WHAT IS ASKED:
a) From the bulleted points in the post on extreme weather and insurance losses below, list each thing described as not having increased, together with the period each claim covers.
b) Extend the post on extreme weather and insurance losses below, picking up right after its final bulleted point.

DATA SHOWS NO CHANGES IN EXTREME WEATHER OR RELATED INSURANCE LOSSES

Early in the show, Jon, you mentioned weather extremes (my boldface):

There you have it. War on Christmas is over, the War on Carbon begins. Global warming, just one more liberal conspiracy. Because even though there is a great deal of scientific data establishing climate trends, even though many of the models of global warming predict more extremes of weather — not just warming — apparently decades of peer-reviewed scientific study can be, like a ficus plant, destroyed in one cold weekend.

As presented earlier, climate models are flawed, likely to the point that they are not fit for purpose.

Data from the real world present an entirely different picture of extreme weather events. In my Open Letter to the Executive Producers of the Years of Living Dangerously, (also linked earlier) I included graphs of data from the testimony of Roger Pielke, Jr. at the U.S. House Subcommittee on Environment held on December 11, 2013: A Factual Look at the Relationship Between Climate and Weather. So please click on the link above to Dr. Pielke Jr’s testimony for graphs of the data. The following are the take-home points from his testimony, points that are supported by data (my boldface):

  • Globally, weather-related losses have not increased since 1990 as a proportion of GDP (they have actually decreased by about 25%).
  • Insured catastrophe losses have not increased as a proportion of GDP since 1960.
  • Hurricanes have not increased in the US in frequency, intensity or normalized damage since at least 1900.

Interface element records

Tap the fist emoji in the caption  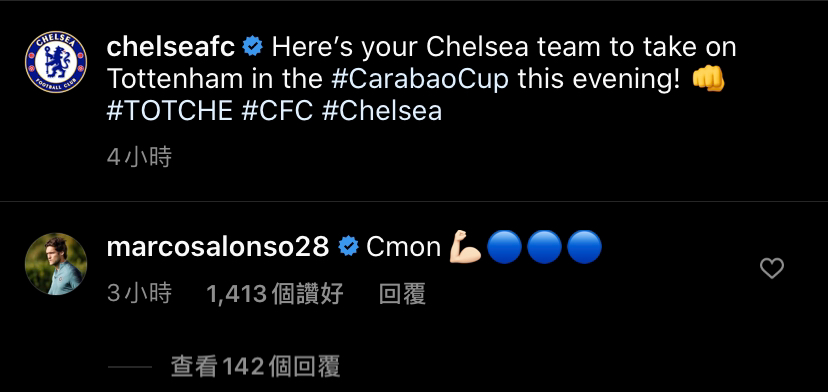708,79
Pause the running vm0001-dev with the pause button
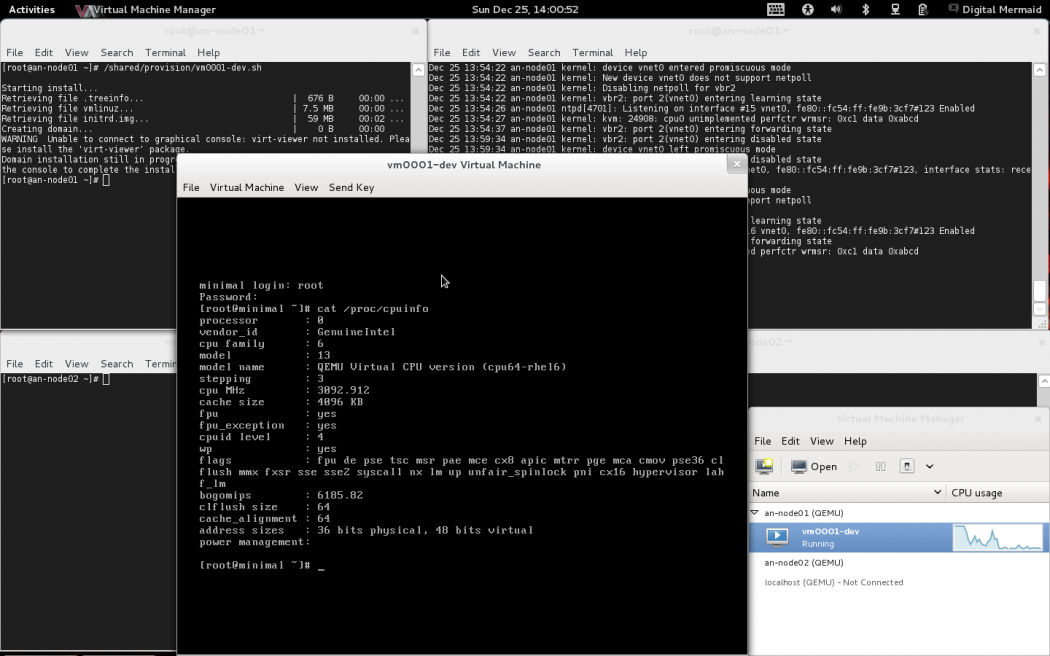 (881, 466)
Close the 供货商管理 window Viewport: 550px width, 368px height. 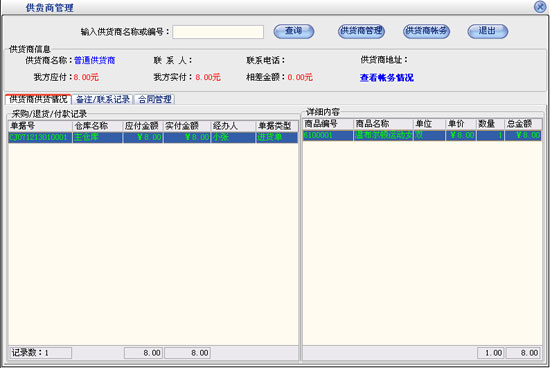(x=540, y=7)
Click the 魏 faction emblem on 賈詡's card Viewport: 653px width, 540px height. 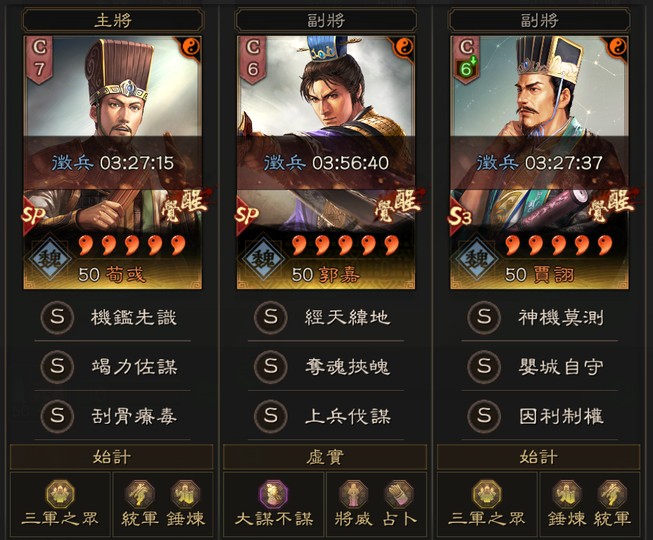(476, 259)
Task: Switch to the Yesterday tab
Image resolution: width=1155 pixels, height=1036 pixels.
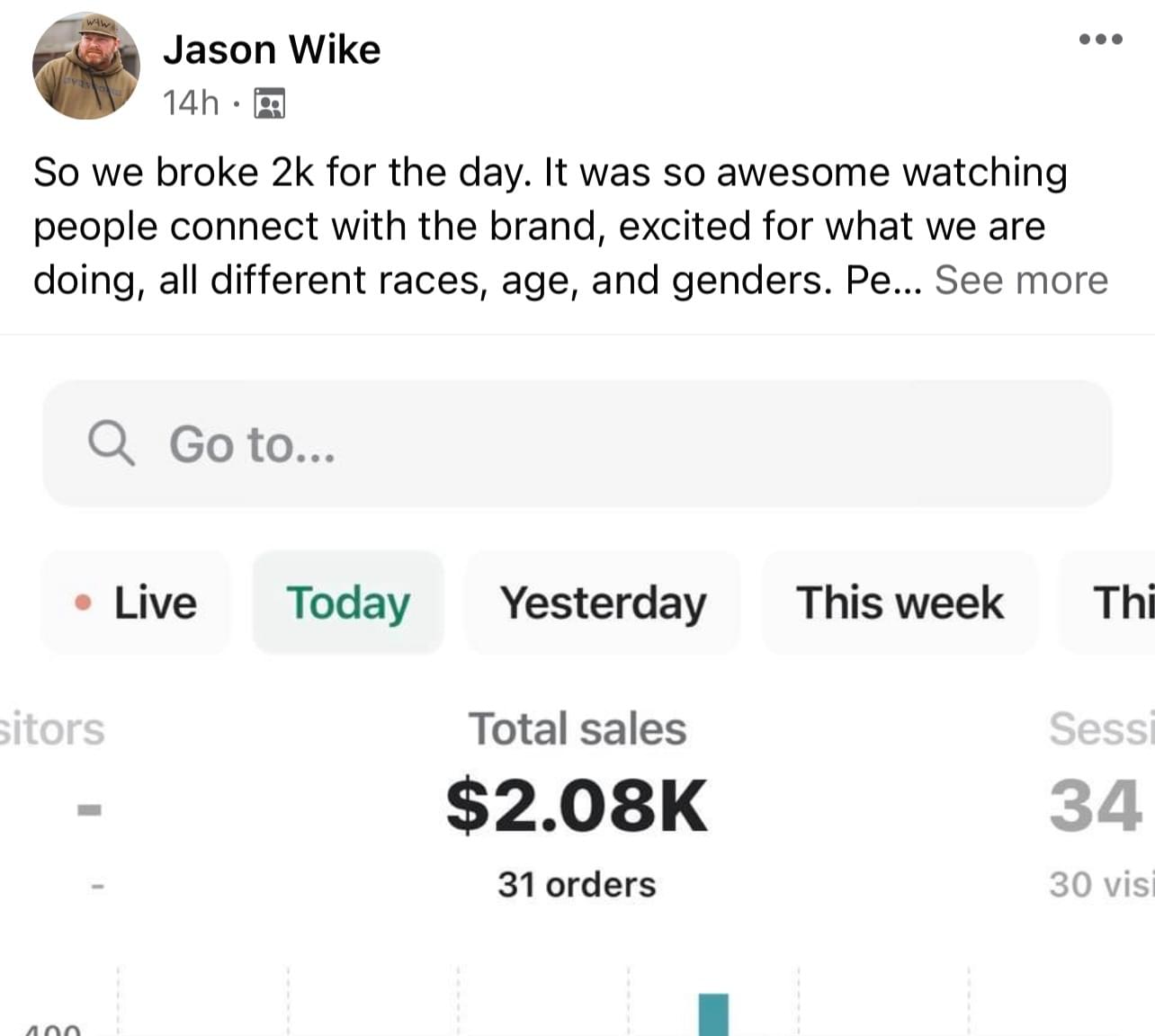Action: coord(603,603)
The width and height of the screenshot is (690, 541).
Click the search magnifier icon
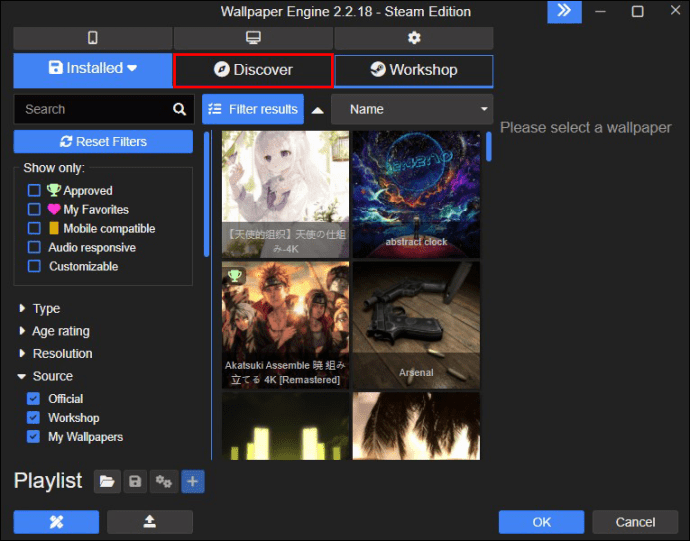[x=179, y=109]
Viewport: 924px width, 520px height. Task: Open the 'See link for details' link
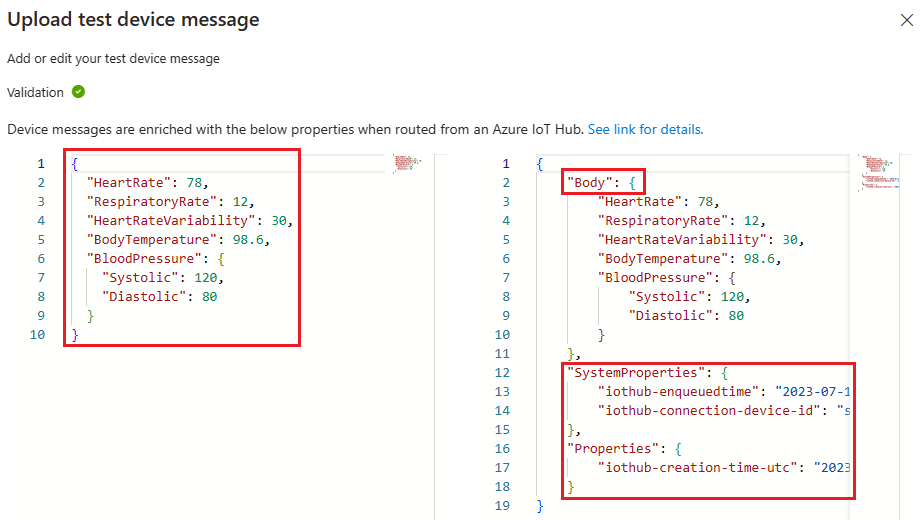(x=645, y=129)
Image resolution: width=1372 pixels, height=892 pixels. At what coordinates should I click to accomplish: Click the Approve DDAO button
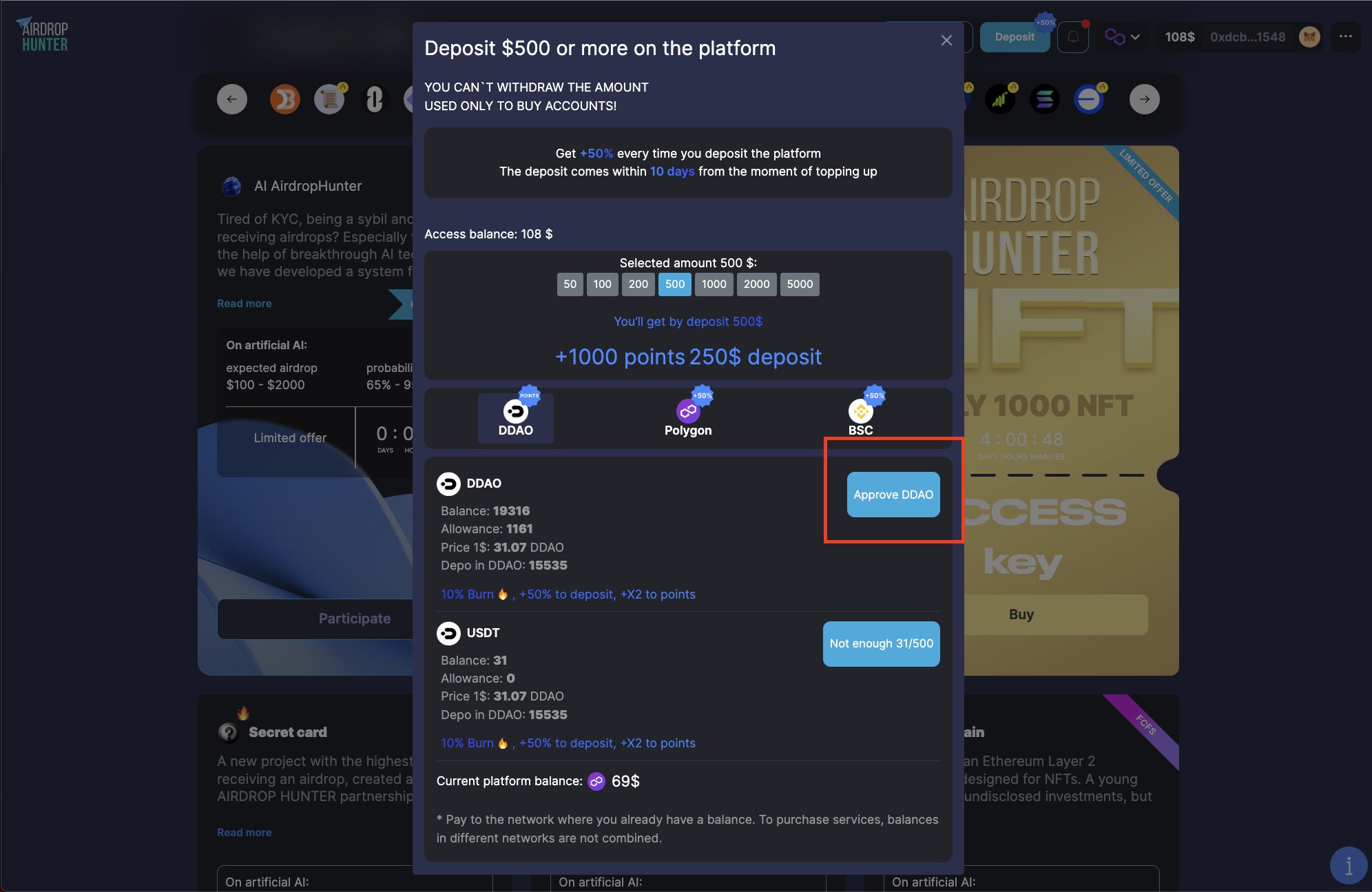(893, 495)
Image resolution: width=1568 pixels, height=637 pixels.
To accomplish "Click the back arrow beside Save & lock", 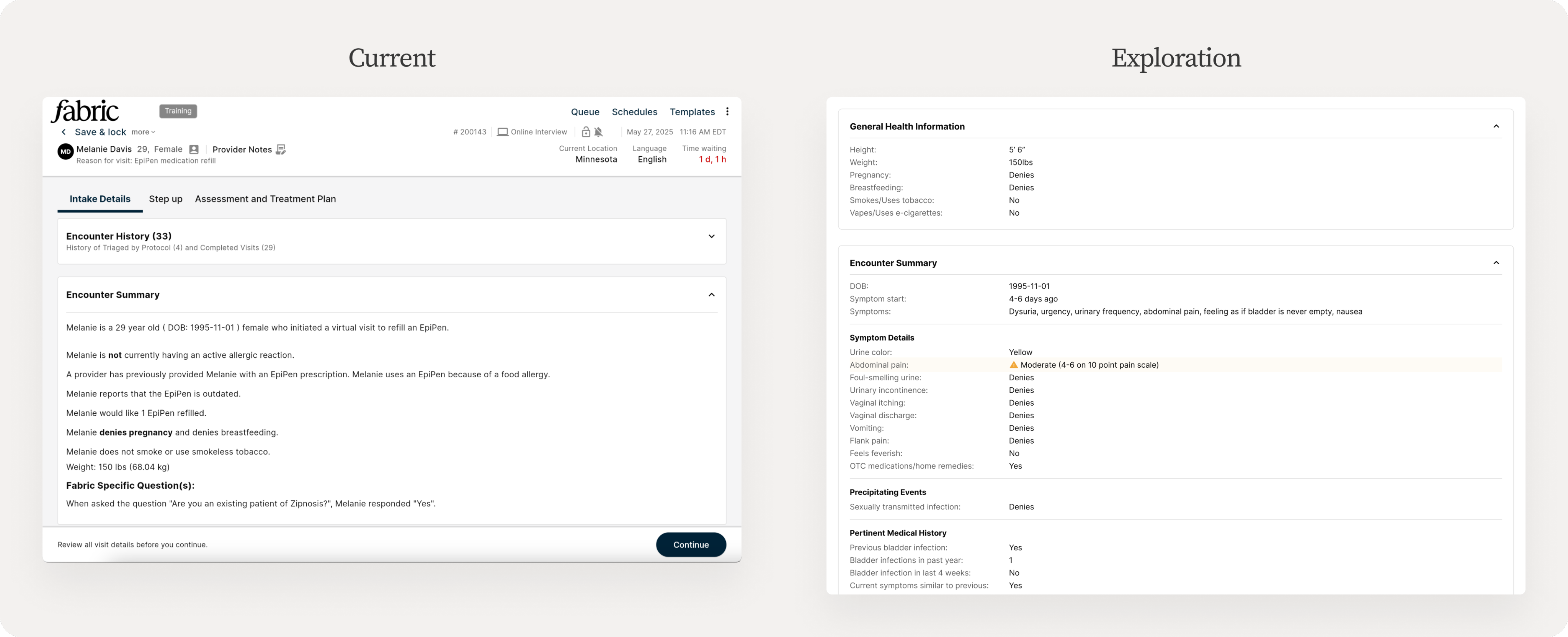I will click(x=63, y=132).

WRITTEN ANSWERS:
a)
- Global weather-related losses as a proportion of GDP, since 1990
- Insured catastrophe losses as a proportion of GDP, since 1960
- US hurricanes in frequency, intensity or normalized damage, since at least 1900

b)
  • There are no significant trends (up or down) in global tropical cyclone landfalls since 1970 (when data allows for a comprehensive perspective), or in the overall number of tropical cyclones.
  • Floods have not increased in the US in frequency or intensity since at least 1950.
  • Flood losses as a percentage of US GDP have dropped by about 75% since 1940.
  • Tornadoes have not increased in frequency, intensity or normalized damage since 1950, and there is some evidence to suggest that they have actually declined.
  • Drought has “for the most part, become shorter, less frequent, and cover a smaller portion of the U. S. over the last century.”

I also addressed sea levels and Hurricane Sandy in that Years of Living Dangerously article.

A COUPLE OF QUICK MODEL-DATA COMPARISONS

Let’s return to climate models: how poorly they simulate global surface temperatures. The following graphs are very easy to understand. They are model-data comparisons of global surface temperatures for the past 3+ decades. The start time is dictated by the use of satellite-enhanced sea surface temperature data. The graph on the right compares global land air surface temperature data with climate model simulations of it. The models performed reasonably well on a global basis when simulating land surface air temperatures. Before we move to the graph on the left, you have to understand that the vast majority of the rise of land surface air temperatures in the real world is in response to the warming of the surfaces of the oceans. Land surface air temperatures mimic and exaggerate the variations in the surface temperatures of the oceans. Now, the graph on the left compares global sea surface temperature data with climate model simulations. The models doubled the rate of warming of the surface temperatures of the global oceans for the past 3+ decades. Doubled. That, in and of itself, is horrendous. Now consider that the modelers had to double the rate of warming of the surfaces of the oceans in order to get the land surface air temperatures near to where they needed to be.

(Click to enlarge.)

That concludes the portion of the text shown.